[begin Records shown]

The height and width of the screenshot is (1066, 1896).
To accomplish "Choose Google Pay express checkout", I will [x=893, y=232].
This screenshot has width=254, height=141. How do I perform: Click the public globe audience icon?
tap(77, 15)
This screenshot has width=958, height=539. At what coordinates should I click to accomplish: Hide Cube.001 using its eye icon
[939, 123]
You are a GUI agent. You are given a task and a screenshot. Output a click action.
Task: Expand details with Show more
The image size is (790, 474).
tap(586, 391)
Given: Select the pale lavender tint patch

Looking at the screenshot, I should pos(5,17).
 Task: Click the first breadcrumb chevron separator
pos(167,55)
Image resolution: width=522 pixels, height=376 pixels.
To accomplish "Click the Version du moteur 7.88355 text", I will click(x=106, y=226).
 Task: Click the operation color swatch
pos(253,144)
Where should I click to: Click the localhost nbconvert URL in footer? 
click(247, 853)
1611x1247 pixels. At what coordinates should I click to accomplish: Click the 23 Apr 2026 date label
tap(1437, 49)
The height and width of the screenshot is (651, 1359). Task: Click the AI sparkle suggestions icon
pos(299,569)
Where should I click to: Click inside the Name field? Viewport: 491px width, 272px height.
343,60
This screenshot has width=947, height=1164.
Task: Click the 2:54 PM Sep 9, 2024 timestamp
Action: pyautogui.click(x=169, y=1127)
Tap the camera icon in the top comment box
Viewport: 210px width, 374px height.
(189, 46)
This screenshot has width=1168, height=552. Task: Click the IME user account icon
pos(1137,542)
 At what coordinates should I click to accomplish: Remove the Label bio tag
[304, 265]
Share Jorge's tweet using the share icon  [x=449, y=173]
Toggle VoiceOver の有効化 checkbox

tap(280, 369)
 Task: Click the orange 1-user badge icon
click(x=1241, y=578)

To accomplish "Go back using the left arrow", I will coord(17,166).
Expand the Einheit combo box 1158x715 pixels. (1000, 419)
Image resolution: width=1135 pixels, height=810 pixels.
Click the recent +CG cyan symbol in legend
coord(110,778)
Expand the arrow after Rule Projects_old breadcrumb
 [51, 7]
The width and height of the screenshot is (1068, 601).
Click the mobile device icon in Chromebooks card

[end Records shown]

◆ Problem
Retype all of the rows above, with every line kept exactly as it appears.

◆ Output for this exercise
The height and width of the screenshot is (1066, 1896).
To accomplish "Choose Google Pay express checkout", I will [x=893, y=232].
This screenshot has width=254, height=141. How do I perform: Click the public globe audience icon?
tap(77, 15)
This screenshot has width=958, height=539. At what coordinates should I click to accomplish: Hide Cube.001 using its eye icon
[939, 123]
You are a GUI agent. You are given a task and a screenshot. Output a click action.
Task: Expand details with Show more
The image size is (790, 474).
tap(586, 391)
Given: Select the pale lavender tint patch

Looking at the screenshot, I should pos(5,17).
 Task: Click the first breadcrumb chevron separator
pos(167,55)
Image resolution: width=522 pixels, height=376 pixels.
To accomplish "Click the Version du moteur 7.88355 text", I will click(x=106, y=226).
 Task: Click the operation color swatch
pos(253,144)
Where should I click to: Click the localhost nbconvert URL in footer? 
click(247, 853)
1611x1247 pixels. At what coordinates should I click to accomplish: Click the 23 Apr 2026 date label
tap(1437, 49)
The height and width of the screenshot is (651, 1359). Task: Click the AI sparkle suggestions icon
pos(299,569)
Where should I click to: Click inside the Name field? Viewport: 491px width, 272px height.
343,60
This screenshot has width=947, height=1164.
Task: Click the 2:54 PM Sep 9, 2024 timestamp
Action: pyautogui.click(x=169, y=1127)
Tap the camera icon in the top comment box
Viewport: 210px width, 374px height.
(189, 46)
This screenshot has width=1168, height=552. Task: Click the IME user account icon
pos(1137,542)
 At what coordinates should I click to accomplish: Remove the Label bio tag
[304, 265]
Share Jorge's tweet using the share icon  [x=449, y=173]
Toggle VoiceOver の有効化 checkbox

tap(280, 369)
 Task: Click the orange 1-user badge icon
click(x=1241, y=578)

To accomplish "Go back using the left arrow", I will coord(17,166).
Expand the Einheit combo box 1158x715 pixels. (1000, 419)
Image resolution: width=1135 pixels, height=810 pixels.
Click the recent +CG cyan symbol in legend
coord(110,778)
Expand the arrow after Rule Projects_old breadcrumb
 [51, 7]
The width and height of the screenshot is (1068, 601).
Click the mobile device icon in Chromebooks card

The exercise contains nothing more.